## DIRECTION 1
In the records, reproduce the lines starting with the line containing "Зараз на форумі (94, 75)" and going on through the line containing "ДАГОТ (54, 1007)", replacing "Показати всі" with "Переглянути всі" and leaving everything else unchanged.
## DIRECTION 2
Continue the transcript of the discussion about religion in news coverage from the point where it stops.

First the headlines, then us.


BURNS: Here are four Christmas presents from the FOX News Channel to you. You may not exchange them for at least 30 minutes. Jim Pinkerton of Newsday, syndicated columnist Cal Thomas, Jane Hall of the American University, and media writer Neal Gabler.

I'm Eric Burns. "FOX News Watch" is coming right up.

The media don't cover religion very much, yet when the news magazines put it on their covers, they usually sell a lot more copies than they usually sell. Actually, they always sell a lot more copies than they always sell.

Jane, why is that? And does it give the lie to the notion that religion should not be more part of news coverage than it is?

JANE HALL, AMERICAN UNIVERSITY: I think religion should be more a part of news coverage, and I think we're in a period, as the "Time" magazine — the "Newsweek" magazine story, [written by] Jon Meacham,a wonderful writer and a wonderful, thoughtful piece, he said, we, like the Victorians, we live in a period of great belief and great doubt.

And I think that a lot of people are interested, especially at this time of year, in trying to find out and think about whether these stories are, "true" in the way that people usually think of them.

BURNS: Yes, but that's...

HALL: And — and I think that there's a lot of curiosity about that.

BURNS: But curiosity, Cal, about something historical. How would you make religion more relevant in news, more a part of conventional news coverage?

CAL THOMAS, SYNDICATED COLUMNIST: Thinking about what Jane said, I would say that Jesus sells as well as saves!

The Meacham piece was fascinating because it follows a line that we've come to expect for much of the big media anyway, the so-called secular media. It quickly, after giving the gospel accounts, moves right into the doubters. Interviewing the intellects, the reverends, the doctors from various universities, saying that well, of course, we don't really believe it happened this way.

So it's — it's kind of amusing to read these things, and see that they focus at least as much on the doubt about the story as the story itself.

BURNS: But again, Neal, trying...

HALL: I think...

## STORED ROWS

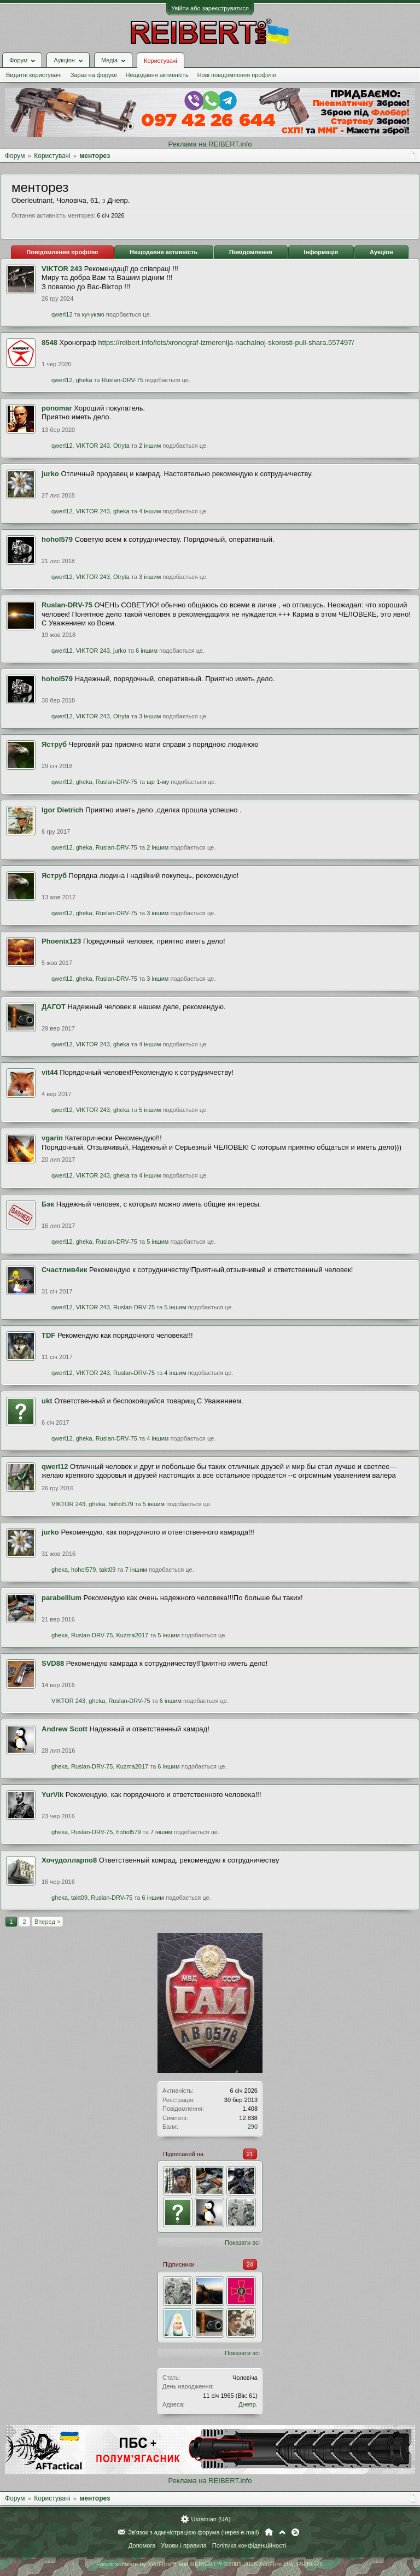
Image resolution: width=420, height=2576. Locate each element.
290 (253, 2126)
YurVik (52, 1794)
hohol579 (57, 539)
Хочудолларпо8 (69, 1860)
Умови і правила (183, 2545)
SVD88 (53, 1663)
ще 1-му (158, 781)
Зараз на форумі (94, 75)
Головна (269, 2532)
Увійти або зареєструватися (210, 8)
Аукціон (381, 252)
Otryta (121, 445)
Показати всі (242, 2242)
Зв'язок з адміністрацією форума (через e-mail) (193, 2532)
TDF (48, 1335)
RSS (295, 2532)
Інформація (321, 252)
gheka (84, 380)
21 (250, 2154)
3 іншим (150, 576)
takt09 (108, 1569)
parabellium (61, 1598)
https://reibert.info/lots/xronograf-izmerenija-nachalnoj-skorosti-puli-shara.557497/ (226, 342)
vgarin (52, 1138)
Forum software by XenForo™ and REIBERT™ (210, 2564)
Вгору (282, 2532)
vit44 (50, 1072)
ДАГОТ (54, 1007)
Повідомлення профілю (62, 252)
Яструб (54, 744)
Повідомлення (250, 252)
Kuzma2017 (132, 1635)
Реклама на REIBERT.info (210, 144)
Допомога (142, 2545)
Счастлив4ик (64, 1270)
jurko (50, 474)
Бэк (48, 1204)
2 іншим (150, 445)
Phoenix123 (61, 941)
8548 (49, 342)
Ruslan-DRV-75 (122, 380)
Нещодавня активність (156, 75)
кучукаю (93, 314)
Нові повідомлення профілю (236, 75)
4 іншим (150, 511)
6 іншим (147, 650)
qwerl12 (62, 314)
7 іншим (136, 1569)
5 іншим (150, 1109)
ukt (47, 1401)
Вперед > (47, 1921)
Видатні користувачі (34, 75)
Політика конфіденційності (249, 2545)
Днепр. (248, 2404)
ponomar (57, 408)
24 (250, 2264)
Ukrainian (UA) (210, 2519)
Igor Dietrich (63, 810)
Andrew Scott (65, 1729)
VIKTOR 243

## TASK ANSWER 1
Зараз на форумі (94, 75)
Головна (269, 2532)
Увійти або зареєструватися (210, 8)
Аукціон (381, 252)
Otryta (121, 445)
Переглянути всі (242, 2242)
Зв'язок з адміністрацією форума (через e-mail) (193, 2532)
TDF (48, 1335)
RSS (295, 2532)
Інформація (321, 252)
gheka (84, 380)
21 (250, 2154)
3 іншим (150, 576)
takt09 (108, 1569)
parabellium (61, 1598)
https://reibert.info/lots/xronograf-izmerenija-nachalnoj-skorosti-puli-shara.557497/ (226, 342)
vgarin (52, 1138)
Forum software by XenForo™ and REIBERT™ (210, 2564)
Вгору (282, 2532)
vit44 (50, 1072)
ДАГОТ (54, 1007)

## TASK ANSWER 2
BURNS: ... to bring it up to date, is there a way and should there be a way to bring religious coverage up to date, current journalism?

NEAL GABLER, MEDIA WRITER: Well, now get ready for the letters, but by my estimation, no. The reporters cover news. And when religion makes news, as it did when the Episcopalians had a rift in their church because of the investiture of a gay bishop...

BURNS: Right.

GABLER: ... that was covered everywhere.

But the fact that people worship, the fact that people believe, is good for a feature story, but it's not news. And that's the issue. News ought to be covered.

JIM PINKERTON, "NEWSDAY": The magazines — those weekly magazines are getting softer and softer. And they clearly wrote these Christmas covers, I think, to sell magazines. So in that sense, you can argue that's just them being what they are in this day, today.

However, I agree with Neal, the founding (ph) of religion, treated as a sociologist, as opposed to from a belief point of view, in terms of the red-blue America, the election, I mean, that — all these controversies that, some of which Neal alluded to, and there's another hundred on top of that, is fascinating and does deserve a lot more coverage. Because, let's face it, a lot of the media elites have been taken by surprise, election after election, in the United States and also elsewhere around the world by the persistence, the upsurge, the great awakening, whatever you want to call it, of religion faith and not just in Christianity.

BURNS: But the way you'd have to cover that would be to try to decide how that upsurge of faith, Jane, if there is one, was related to political events, to economic events, to consumer driven events. Wouldn't you, I mean?

HALL: Well, you would. And you know, without going too much into detail about this, there's some — there's some doubt. I mean, if you poll people differently about how big the issue of moral values was in the last election, it comes out slightly differently.

But I think the media have taken that, they've taken the fact that the Republicans got a lot of evangelicals out [on November 2] — on certain issues. And they've decided that this is now a story.

And I really have to say, I disagree with Cal. I thought the "Time" magazine story quoted a lot of doubters. I thought Meacham's piece was very thoughtful. This was a man who actually had studied this [subject] before he became a journalist, and I think it's reflected in that.

THOMAS: I'd like to pick up on something Neal said about news. A gay bishop is ordained; it's news in the Episcopal Church. Perhaps if an abortion controversy breaks out again in the Catholic Church, it's news.

But if you only cover that part of religion, you are skewing what religion really is. What about the soup kitchens? What about people who actually visit people in prison, who are not on television begging for money all the time for their various ministries?

BURNS: Which would be a conventional news story.

THOMAS: Yes. Well, it would. It should be.

BURNS: Should it be a daily event?

THOMAS: Another application — no...

BURNS: But there's room for it.

THOMAS: But you have a stereotyping about religious faith if you only cover the controversial stuff and not the daily out working and application of one's faith.

GABLER: Can I pick up on something Jim said? I mean, reporters can barely cover politics. Now we want them to cover theology? That is incredibly difficult.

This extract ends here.